_SHORT EXERCISE 1_
Duplicate the rows of the data block from the line containing "AI／自動化ソリューション (1427, 57)" through the line containing "English (844, 2427)", both included.

_DOCUMENT_
[start]

Getting into Conakry was not so fun. Actually the whole ride was not horrible, more like the last 4 hours of it.  I already expected that ride to be bad but WOW my expectations for how bad it was were surpassed.  I wish I could take a picture to convey what it looks but really you have to be inside a vehicle and experience the bumps. Sometimes people get together and take it upon themselves to fill the bumps with rocks which is definitely helpful but it’s still bumpy.  I wonder if they are not building the road well or if it gets so much rain that it will still wear down quickly no matter what. It’s probably a combination of both.

I was mostly at the training center which is about an hour outside of Conakry but one of the weekends I got to come into Conakry. This was actually the first time I ventured out and used taxis in Conakry. All the other times I had gotten rides with Peace Corps cars.  The taxi system in town is actually pretty good because they’ve made it into a taxi bus system.  I waited less than 5 minutes to get a ride.  There is a “taxi stop” that is about a 10 minutes walk from the Peace Corps office in Conakry. You use hand signals to indicate whether you are going nearby or farther away. Pointing to the ground repeatedly=going nearby. If you’re going farther away you make a peace sign and motion right repeatedly with the flick of a wrist.  If the next taxi that passes has room they will stop and pick you up.  People were unusually nice to me in the taxis.  On two occasions people paid for my fare. Granted it was only 1000-2500 GNF (about 25 cents) but it was still super nice.   I needed to go to the ATM because I was running low on cash.  I was able to get to the closest bank sans probleme but there was no money at that ATM and it was a Sunday so the bank was closed.  I was almost going to go to the next closest bank, which is actually not very close at all, but luckily someone told me there’s no money there either so I headed back to the office.

[end]

_SHORT EXERCISE 2_
Set down the stretch of the Conakry travel account from "Getting into Conakry" through "combination of both.", copying it word for word.

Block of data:

[start]

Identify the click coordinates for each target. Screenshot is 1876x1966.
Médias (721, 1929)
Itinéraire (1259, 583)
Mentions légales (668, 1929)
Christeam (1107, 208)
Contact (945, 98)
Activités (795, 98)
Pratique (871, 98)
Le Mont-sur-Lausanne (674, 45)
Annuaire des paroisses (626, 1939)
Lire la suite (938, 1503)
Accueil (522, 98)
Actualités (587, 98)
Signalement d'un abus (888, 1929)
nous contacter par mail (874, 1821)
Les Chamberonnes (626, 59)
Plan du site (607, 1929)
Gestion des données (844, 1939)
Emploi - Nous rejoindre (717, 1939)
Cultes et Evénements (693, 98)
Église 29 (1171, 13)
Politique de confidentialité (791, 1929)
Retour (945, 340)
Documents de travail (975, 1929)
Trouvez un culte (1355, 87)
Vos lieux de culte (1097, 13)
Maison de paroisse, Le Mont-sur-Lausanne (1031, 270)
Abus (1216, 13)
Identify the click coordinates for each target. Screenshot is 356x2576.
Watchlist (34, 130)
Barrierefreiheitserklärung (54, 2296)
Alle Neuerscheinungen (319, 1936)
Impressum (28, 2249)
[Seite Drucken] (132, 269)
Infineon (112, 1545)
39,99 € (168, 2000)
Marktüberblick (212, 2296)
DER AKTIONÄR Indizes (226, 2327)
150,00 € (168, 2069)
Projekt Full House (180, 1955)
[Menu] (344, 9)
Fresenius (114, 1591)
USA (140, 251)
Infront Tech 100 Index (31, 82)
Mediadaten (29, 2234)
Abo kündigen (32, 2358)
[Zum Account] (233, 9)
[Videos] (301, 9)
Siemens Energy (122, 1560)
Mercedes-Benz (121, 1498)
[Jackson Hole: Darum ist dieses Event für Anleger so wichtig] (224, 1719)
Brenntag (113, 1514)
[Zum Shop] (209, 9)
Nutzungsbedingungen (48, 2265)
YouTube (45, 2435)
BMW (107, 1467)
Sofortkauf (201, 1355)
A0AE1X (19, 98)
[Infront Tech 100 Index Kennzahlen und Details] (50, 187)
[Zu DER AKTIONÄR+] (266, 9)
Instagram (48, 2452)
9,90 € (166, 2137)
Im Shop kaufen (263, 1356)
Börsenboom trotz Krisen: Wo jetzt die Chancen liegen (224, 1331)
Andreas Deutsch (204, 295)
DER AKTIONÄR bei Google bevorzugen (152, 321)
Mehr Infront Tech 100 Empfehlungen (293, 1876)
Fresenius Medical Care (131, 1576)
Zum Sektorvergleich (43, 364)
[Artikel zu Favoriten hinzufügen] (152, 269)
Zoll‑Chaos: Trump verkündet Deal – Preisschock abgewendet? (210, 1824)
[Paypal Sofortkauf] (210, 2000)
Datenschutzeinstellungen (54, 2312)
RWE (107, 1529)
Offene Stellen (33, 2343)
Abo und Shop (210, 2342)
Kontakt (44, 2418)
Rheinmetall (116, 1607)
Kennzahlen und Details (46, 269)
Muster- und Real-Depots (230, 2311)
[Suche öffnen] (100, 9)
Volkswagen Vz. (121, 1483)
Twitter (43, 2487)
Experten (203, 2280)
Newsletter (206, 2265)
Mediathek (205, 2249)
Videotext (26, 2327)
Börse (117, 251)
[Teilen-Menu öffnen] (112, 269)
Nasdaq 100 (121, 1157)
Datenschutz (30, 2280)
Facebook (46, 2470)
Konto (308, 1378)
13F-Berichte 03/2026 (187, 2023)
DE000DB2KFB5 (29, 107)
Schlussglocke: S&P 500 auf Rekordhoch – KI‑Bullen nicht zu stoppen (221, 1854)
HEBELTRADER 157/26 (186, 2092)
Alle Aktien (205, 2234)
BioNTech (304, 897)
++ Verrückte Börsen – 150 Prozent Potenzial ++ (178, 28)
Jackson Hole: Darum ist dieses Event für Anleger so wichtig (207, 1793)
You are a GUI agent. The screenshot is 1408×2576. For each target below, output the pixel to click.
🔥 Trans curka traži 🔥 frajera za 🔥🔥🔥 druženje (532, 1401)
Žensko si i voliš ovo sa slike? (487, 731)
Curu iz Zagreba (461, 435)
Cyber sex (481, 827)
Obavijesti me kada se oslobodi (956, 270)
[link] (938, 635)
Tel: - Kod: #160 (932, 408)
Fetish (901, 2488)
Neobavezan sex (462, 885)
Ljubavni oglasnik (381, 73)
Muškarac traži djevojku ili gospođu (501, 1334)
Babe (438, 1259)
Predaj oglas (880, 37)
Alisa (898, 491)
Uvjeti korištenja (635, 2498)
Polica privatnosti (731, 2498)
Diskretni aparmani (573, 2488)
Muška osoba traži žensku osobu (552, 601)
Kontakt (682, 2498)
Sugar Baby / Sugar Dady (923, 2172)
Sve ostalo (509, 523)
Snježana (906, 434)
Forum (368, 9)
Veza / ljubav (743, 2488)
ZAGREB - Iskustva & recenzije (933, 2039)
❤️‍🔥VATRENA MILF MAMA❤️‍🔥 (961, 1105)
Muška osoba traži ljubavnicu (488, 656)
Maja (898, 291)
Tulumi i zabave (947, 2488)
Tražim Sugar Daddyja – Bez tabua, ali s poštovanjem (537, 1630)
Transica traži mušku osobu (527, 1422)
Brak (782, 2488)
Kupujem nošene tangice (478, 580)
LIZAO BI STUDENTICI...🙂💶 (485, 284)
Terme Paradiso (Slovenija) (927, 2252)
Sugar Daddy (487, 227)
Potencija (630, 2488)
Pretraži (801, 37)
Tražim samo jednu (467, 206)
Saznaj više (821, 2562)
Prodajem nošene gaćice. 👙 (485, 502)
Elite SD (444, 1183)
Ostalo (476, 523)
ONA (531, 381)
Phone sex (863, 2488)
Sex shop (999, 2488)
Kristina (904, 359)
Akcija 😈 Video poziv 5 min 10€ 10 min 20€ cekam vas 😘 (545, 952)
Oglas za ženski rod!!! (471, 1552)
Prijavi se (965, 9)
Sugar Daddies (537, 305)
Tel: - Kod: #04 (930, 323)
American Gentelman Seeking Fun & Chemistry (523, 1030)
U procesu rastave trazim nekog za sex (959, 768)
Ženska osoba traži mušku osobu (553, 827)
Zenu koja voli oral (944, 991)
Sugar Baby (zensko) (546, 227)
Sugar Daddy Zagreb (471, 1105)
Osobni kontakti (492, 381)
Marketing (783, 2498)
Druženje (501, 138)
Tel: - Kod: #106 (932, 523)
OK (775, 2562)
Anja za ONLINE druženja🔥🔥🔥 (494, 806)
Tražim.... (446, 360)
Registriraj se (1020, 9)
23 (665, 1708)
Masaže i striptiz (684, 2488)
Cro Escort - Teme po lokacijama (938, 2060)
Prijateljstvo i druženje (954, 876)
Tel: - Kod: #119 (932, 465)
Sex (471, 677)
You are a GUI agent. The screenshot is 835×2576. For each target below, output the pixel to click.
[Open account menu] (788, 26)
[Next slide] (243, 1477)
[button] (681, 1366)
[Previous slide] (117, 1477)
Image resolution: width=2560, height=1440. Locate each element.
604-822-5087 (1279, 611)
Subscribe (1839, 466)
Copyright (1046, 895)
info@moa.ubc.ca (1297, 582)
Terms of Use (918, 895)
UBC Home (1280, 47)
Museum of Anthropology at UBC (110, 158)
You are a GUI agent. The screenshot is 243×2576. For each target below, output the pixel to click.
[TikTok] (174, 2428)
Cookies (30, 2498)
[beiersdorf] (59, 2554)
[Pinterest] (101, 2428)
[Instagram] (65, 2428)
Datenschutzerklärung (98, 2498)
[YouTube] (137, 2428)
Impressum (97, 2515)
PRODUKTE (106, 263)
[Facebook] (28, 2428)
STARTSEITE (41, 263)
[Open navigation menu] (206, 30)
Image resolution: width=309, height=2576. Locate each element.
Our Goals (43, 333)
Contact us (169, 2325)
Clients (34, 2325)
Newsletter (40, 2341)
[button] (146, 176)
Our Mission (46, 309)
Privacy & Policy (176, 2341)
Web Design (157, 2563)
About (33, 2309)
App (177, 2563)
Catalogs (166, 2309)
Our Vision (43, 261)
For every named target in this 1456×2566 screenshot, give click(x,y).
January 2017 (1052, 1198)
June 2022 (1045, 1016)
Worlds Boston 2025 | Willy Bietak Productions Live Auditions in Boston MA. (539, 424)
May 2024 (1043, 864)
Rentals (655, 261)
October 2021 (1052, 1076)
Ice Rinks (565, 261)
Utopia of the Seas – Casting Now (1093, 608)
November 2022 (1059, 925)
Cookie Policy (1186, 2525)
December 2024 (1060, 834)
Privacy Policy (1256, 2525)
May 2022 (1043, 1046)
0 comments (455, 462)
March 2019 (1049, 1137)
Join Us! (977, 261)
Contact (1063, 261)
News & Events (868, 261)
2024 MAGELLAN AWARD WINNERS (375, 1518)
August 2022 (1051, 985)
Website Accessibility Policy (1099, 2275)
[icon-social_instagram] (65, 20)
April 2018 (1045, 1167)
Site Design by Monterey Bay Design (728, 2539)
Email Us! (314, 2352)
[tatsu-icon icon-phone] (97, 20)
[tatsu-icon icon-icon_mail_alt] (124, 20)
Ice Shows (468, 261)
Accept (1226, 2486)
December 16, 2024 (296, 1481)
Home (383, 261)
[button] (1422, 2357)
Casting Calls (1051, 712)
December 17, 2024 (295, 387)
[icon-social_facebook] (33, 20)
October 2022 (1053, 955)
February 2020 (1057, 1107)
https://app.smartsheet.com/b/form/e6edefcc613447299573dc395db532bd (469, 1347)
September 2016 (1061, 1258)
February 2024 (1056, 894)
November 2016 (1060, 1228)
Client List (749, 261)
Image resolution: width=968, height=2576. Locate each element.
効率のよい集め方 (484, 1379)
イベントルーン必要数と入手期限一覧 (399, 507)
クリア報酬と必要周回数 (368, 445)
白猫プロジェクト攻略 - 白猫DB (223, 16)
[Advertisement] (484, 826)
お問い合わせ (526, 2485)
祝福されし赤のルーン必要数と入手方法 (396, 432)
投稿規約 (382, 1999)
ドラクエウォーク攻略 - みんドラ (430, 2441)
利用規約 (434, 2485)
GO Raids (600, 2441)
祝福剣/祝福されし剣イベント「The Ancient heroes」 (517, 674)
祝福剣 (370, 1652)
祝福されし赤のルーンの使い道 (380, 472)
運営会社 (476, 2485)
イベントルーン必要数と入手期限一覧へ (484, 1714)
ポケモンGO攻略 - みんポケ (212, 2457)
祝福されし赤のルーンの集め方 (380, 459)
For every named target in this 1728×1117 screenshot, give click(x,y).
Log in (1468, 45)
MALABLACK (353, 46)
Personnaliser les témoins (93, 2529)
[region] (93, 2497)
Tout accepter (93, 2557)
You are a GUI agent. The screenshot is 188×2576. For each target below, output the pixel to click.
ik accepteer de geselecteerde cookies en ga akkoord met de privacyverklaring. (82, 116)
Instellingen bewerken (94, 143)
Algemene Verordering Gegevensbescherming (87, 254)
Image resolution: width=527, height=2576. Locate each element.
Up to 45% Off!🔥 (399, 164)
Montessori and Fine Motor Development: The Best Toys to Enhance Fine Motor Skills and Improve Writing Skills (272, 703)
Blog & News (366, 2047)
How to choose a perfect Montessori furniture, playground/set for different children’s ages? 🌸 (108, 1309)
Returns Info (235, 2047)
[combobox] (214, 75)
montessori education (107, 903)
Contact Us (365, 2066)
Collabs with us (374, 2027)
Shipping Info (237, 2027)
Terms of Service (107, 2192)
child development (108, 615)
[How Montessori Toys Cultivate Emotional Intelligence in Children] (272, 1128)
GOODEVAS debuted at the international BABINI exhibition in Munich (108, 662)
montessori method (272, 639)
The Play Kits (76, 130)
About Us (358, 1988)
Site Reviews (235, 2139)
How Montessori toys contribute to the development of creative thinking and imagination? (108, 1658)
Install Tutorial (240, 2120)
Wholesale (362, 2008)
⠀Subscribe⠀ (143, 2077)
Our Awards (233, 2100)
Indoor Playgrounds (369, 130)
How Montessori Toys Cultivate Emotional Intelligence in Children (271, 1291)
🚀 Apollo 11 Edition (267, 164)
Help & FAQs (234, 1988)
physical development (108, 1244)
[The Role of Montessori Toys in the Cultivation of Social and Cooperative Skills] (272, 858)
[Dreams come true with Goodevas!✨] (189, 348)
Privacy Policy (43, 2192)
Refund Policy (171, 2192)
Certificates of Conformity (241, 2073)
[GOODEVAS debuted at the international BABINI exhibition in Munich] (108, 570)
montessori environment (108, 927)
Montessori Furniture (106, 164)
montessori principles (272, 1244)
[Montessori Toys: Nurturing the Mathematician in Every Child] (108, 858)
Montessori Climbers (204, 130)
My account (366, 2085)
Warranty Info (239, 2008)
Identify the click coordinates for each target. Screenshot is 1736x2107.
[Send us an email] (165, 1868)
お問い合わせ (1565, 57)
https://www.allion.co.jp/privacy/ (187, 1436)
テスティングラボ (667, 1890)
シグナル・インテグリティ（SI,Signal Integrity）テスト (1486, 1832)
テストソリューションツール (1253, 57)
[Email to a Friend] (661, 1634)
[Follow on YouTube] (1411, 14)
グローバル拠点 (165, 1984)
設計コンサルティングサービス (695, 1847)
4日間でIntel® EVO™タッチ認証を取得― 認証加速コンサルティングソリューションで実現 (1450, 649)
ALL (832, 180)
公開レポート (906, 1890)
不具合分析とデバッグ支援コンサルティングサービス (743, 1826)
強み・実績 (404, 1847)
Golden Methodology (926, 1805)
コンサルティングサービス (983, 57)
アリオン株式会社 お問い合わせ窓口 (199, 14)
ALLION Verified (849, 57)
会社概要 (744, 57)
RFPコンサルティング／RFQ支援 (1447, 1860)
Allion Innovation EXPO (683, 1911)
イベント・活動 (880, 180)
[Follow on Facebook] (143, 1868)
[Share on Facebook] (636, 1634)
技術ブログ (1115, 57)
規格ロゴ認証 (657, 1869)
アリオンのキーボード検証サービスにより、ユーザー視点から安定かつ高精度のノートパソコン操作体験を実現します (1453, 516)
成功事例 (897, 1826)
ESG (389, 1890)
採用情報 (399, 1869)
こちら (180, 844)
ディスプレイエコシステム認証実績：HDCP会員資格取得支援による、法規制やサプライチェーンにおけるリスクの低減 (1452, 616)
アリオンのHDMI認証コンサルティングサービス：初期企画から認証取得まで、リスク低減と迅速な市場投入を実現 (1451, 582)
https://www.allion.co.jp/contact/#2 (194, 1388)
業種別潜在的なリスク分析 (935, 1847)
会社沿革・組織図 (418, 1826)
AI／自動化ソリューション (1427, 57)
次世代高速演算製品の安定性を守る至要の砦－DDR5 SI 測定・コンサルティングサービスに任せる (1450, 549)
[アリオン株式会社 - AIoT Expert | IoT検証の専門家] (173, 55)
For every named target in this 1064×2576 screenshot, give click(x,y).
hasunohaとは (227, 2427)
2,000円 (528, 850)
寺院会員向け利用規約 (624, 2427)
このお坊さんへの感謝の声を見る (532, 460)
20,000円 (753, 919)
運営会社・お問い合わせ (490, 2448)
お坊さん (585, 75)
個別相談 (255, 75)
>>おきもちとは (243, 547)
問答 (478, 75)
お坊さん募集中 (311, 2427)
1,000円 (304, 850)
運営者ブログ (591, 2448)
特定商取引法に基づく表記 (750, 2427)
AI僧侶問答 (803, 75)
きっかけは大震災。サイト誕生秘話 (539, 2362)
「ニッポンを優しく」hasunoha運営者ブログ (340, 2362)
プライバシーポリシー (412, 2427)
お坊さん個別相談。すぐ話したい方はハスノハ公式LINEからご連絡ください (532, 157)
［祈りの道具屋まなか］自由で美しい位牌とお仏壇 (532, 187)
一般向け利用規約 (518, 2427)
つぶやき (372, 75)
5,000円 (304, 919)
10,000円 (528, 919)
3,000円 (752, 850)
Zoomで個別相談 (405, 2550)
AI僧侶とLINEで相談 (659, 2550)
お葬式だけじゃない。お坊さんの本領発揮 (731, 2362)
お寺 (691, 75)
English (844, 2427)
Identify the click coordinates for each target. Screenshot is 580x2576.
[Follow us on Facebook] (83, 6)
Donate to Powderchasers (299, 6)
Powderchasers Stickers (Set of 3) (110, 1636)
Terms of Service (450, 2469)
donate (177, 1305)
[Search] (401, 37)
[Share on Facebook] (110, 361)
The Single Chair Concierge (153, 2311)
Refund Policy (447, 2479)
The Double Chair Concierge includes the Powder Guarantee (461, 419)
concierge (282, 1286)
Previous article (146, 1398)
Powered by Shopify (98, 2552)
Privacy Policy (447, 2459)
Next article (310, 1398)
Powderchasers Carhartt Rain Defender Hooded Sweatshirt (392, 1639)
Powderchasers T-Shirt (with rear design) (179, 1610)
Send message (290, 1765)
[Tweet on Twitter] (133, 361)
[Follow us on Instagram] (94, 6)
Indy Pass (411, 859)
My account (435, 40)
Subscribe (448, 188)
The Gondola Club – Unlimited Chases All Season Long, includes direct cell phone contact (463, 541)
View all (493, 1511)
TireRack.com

[end]

_WRITTEN SOLUTION 1_
AI／自動化ソリューション (1427, 57)
次世代高速演算製品の安定性を守る至要の砦－DDR5 SI 測定・コンサルティングサービスに任せる (1450, 549)
[アリオン株式会社 - AIoT Expert | IoT検証の専門家] (173, 55)
For every named target in this 1064×2576 screenshot, give click(x,y).
hasunohaとは (227, 2427)
2,000円 (528, 850)
寺院会員向け利用規約 (624, 2427)
このお坊さんへの感謝の声を見る (532, 460)
20,000円 (753, 919)
運営会社・お問い合わせ (490, 2448)
お坊さん (585, 75)
個別相談 (255, 75)
>>おきもちとは (243, 547)
問答 (478, 75)
お坊さん募集中 (311, 2427)
1,000円 (304, 850)
運営者ブログ (591, 2448)
特定商取引法に基づく表記 (750, 2427)
AI僧侶問答 (803, 75)
きっかけは大震災。サイト誕生秘話 (539, 2362)
「ニッポンを優しく」hasunoha運営者ブログ (340, 2362)
プライバシーポリシー (412, 2427)
お坊さん個別相談。すぐ話したい方はハスノハ公式LINEからご連絡ください (532, 157)
［祈りの道具屋まなか］自由で美しい位牌とお仏壇 (532, 187)
一般向け利用規約 (518, 2427)
つぶやき (372, 75)
5,000円 (304, 919)
10,000円 (528, 919)
3,000円 (752, 850)
Zoomで個別相談 (405, 2550)
AI僧侶とLINEで相談 (659, 2550)
お葬式だけじゃない。お坊さんの本領発揮 (731, 2362)
お寺 (691, 75)
English (844, 2427)

_WRITTEN SOLUTION 2_
Getting into Conakry was not so fun. Actually the whole ride was not horrible, more like the last 4 hours of it.  I already expected that ride to be bad but WOW my expectations for how bad it was were surpassed.  I wish I could take a picture to convey what it looks but really you have to be inside a vehicle and experience the bumps. Sometimes people get together and take it upon themselves to fill the bumps with rocks which is definitely helpful but it’s still bumpy.  I wonder if they are not building the road well or if it gets so much rain that it will still wear down quickly no matter what. It’s probably a combination of both.